Problem requirements ::
Reproduce the lines below verbatim, from the line with "Click the chat messages scrollbar thumb" to the line with "pos(229,117)", including both of those lines, and output nothing else.
--------------------
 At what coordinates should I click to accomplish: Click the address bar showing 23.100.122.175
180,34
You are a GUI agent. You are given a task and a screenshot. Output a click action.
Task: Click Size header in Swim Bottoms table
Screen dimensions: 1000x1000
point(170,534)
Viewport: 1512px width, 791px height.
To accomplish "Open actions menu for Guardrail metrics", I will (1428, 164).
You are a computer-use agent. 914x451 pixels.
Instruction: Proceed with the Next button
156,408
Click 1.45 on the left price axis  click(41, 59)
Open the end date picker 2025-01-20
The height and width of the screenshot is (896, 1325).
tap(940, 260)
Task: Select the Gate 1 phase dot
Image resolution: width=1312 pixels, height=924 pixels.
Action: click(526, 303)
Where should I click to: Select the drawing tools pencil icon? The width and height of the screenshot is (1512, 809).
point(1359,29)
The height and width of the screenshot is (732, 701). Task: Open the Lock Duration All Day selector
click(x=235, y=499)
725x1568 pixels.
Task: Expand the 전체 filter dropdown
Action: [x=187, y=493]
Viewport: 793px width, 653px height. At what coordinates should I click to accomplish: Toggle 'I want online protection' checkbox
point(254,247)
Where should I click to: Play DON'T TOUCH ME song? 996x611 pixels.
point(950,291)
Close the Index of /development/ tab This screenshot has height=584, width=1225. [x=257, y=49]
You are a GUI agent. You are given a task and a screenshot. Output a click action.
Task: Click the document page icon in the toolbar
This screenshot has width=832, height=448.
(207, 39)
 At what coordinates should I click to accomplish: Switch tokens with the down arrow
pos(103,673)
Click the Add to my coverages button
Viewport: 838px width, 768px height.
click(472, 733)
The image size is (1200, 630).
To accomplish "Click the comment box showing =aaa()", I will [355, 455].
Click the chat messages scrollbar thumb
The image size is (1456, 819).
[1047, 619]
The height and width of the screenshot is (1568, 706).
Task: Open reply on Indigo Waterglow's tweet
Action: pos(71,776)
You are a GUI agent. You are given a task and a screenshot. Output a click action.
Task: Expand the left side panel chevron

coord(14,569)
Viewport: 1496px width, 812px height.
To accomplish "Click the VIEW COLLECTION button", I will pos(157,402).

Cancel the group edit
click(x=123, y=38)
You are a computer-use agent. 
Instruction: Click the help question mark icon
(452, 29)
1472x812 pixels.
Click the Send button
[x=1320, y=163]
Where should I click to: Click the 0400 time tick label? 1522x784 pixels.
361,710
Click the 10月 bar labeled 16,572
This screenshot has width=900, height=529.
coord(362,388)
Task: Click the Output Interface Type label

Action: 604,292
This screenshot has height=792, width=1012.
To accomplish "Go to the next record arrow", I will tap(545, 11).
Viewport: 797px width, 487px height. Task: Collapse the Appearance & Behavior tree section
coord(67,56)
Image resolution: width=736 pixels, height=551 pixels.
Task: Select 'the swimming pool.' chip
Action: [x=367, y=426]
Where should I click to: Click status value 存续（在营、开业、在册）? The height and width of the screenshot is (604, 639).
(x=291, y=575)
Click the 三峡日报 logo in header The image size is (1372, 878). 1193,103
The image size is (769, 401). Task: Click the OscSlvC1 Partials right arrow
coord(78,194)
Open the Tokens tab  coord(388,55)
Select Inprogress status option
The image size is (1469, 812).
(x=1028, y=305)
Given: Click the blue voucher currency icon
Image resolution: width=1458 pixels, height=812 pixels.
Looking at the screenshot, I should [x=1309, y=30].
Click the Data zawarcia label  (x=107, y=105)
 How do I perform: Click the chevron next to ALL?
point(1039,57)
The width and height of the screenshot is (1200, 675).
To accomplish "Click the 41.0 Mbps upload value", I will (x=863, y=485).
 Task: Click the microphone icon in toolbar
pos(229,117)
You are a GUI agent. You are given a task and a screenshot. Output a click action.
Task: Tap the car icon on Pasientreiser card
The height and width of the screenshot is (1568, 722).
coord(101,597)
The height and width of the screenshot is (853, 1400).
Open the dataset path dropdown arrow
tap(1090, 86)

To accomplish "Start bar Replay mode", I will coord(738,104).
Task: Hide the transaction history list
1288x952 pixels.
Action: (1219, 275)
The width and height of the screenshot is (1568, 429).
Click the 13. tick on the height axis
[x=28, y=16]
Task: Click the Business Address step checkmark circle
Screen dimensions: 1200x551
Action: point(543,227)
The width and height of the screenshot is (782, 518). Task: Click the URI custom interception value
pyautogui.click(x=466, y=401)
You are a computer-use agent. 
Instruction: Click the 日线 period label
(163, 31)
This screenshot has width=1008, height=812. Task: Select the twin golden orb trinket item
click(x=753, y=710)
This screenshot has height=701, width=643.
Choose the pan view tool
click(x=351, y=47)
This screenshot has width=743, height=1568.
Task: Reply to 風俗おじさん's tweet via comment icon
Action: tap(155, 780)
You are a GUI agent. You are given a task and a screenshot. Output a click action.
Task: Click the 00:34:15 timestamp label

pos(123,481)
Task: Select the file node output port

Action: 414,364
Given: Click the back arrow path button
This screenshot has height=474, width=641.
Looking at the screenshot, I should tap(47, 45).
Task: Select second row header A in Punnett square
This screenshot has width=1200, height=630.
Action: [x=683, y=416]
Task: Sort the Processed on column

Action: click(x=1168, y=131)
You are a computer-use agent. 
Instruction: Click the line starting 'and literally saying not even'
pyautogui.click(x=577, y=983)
--------------------
Result of this task ::
Click the chat messages scrollbar thumb
The image size is (1456, 819).
[1047, 619]
The height and width of the screenshot is (1568, 706).
Task: Open reply on Indigo Waterglow's tweet
Action: pos(71,776)
You are a GUI agent. You are given a task and a screenshot. Output a click action.
Task: Expand the left side panel chevron

coord(14,569)
Viewport: 1496px width, 812px height.
To accomplish "Click the VIEW COLLECTION button", I will pos(157,402).

Cancel the group edit
click(x=123, y=38)
You are a computer-use agent. 
Instruction: Click the help question mark icon
(452, 29)
1472x812 pixels.
Click the Send button
[x=1320, y=163]
Where should I click to: Click the 0400 time tick label? 1522x784 pixels.
361,710
Click the 10月 bar labeled 16,572
This screenshot has width=900, height=529.
coord(362,388)
Task: Click the Output Interface Type label

Action: 604,292
This screenshot has height=792, width=1012.
To accomplish "Go to the next record arrow", I will tap(545, 11).
Viewport: 797px width, 487px height. Task: Collapse the Appearance & Behavior tree section
coord(67,56)
Image resolution: width=736 pixels, height=551 pixels.
Task: Select 'the swimming pool.' chip
Action: [x=367, y=426]
Where should I click to: Click status value 存续（在营、开业、在册）? The height and width of the screenshot is (604, 639).
(x=291, y=575)
Click the 三峡日报 logo in header The image size is (1372, 878). 1193,103
The image size is (769, 401). Task: Click the OscSlvC1 Partials right arrow
coord(78,194)
Open the Tokens tab  coord(388,55)
Select Inprogress status option
The image size is (1469, 812).
(x=1028, y=305)
Given: Click the blue voucher currency icon
Image resolution: width=1458 pixels, height=812 pixels.
Looking at the screenshot, I should [x=1309, y=30].
Click the Data zawarcia label  (x=107, y=105)
 How do I perform: Click the chevron next to ALL?
point(1039,57)
The width and height of the screenshot is (1200, 675).
To accomplish "Click the 41.0 Mbps upload value", I will (x=863, y=485).
 Task: Click the microphone icon in toolbar
pos(229,117)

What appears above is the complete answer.